Anonymous Monk has asked for the wisdom of the Perl Monks concerning the following question:

I need to fetch every file that has a "%ff" or "%jj" or "%bb". My regular expression part is not working.
sub rout { local *FILE; if( $_ =~ /\.html?$/) { open ( FILE, $name ); while($hit = <FILE>) { if($hit =~ /(\%?:ff|jj|bb.+)/) { print "Hit = $1\n"; } } close FILE; } } find( \&rout, "/disk1/disk2" );

Replies are listed 'Best First'.
Re: File searching
by broquaint (Abbot) on Jun 20, 2003 at 11:56 UTC
    Your regex seems a little confused, it should probably look like this
    ## is the .+ necessary after bb? if( $hit =~ /%(?:ff|jj|bb)/ ) ## alternate version if( $hit =~ /%[fjb]\1\b/ )
    See. perlre for more info on the regex above.

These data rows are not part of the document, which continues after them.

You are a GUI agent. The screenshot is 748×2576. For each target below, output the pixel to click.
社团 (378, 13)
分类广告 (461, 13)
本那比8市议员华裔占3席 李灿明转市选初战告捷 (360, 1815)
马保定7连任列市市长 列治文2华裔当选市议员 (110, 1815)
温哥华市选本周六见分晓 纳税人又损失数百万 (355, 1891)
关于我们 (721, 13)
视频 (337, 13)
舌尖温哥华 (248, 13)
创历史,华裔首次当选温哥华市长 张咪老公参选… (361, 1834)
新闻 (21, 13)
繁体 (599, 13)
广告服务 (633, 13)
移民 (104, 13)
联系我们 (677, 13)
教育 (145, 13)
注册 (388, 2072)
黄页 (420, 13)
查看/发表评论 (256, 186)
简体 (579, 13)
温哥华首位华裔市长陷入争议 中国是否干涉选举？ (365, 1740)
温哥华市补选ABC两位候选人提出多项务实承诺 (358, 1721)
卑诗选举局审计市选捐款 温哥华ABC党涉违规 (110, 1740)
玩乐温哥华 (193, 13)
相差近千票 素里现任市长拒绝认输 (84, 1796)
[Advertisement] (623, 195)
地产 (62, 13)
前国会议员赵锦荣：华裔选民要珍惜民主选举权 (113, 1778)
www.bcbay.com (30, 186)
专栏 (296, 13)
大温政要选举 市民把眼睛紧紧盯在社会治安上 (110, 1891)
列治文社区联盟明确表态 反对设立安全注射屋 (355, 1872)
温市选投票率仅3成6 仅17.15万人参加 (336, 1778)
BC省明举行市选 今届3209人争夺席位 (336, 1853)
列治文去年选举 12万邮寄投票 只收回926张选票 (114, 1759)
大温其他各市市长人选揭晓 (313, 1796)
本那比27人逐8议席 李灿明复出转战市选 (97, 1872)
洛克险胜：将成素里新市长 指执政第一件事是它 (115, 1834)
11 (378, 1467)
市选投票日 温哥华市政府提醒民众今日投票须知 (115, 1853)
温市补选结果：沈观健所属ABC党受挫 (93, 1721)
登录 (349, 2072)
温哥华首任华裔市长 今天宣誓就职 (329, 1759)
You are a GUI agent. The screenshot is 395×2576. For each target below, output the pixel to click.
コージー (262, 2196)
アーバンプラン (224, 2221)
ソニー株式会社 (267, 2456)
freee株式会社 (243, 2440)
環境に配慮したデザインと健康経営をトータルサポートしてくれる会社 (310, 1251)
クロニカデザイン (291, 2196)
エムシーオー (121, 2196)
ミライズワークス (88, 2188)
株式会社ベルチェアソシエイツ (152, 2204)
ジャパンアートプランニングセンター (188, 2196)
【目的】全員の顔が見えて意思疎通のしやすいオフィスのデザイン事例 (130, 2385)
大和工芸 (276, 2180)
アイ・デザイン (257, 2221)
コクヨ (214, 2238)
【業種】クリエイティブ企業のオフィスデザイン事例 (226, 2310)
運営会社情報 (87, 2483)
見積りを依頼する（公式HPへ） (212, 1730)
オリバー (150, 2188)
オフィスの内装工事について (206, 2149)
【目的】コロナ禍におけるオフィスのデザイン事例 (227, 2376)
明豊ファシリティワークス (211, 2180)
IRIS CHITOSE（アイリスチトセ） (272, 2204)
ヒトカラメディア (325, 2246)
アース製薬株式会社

    And being the local File::Find::Rule pimp I feel obliged to provide a code example

    use File::Find::Rule; my @files = find( file => grep => qr/%[fjb]\1\b/, in => '/disk1/disk2' );
    That should recursively find all files who's contents successfully match the regex in the /disk1/disk2 directory. See. File::Find::Rule for more info.
    HTH

    _________
    broquaint

    update: fixed dodgy regex, thanks go to diotalevi
    update 2: added a corrected version of the OP's regex

      That matches incorrectly. The regex should probably read /%([fjb])\1\b/ so that it captures one of the characters which has to repeat once.

        Thanks for all the help. It works and captures everything EXCEPT if I have multiple hits on one line it only captures the first one and then thats it for that line. I need it to capture all hits on the line. For example the below should give me 5 hits after I run the script:

        %ff other%ff
        other words%ff
        %jj %bb otherstuff here


        But my current script only gives me 3 hits because it counts one hit per line. I need it to count every match on every line. Please advise how I can get this to work now?
        sub rout { local *FILE; if( $_ =~ /\.html?$/) { open ( FILE, $name ); while($hit = <FILE>) { if( $hit =~ /%(?:ff|jj|bb)/ ) { print "Hit = $1\n"; } } close FILE; } } find( \&rout, "/disk1/disk2" );
      Why don't you just fix his regex, but you introduce some new syntax? What he needs is probably just to change the regex to:/%(?:ff|jj|bb)/. It seems to be just a simple mechanical mistake.
Re: File searching
by gjb (Vicar) on Jun 20, 2003 at 12:42 UTC

    Maybe it's not relevant, but I can't help noticing that you test $_ to check whether it ends with '.htm' or '.html', so I assume $_ contains the name of the file you want to open. The open statement uses the variable $name though.

    Although it may not be the root of the problem, I'm not sure that's what you want.

    Just my 2 cents, -gjb-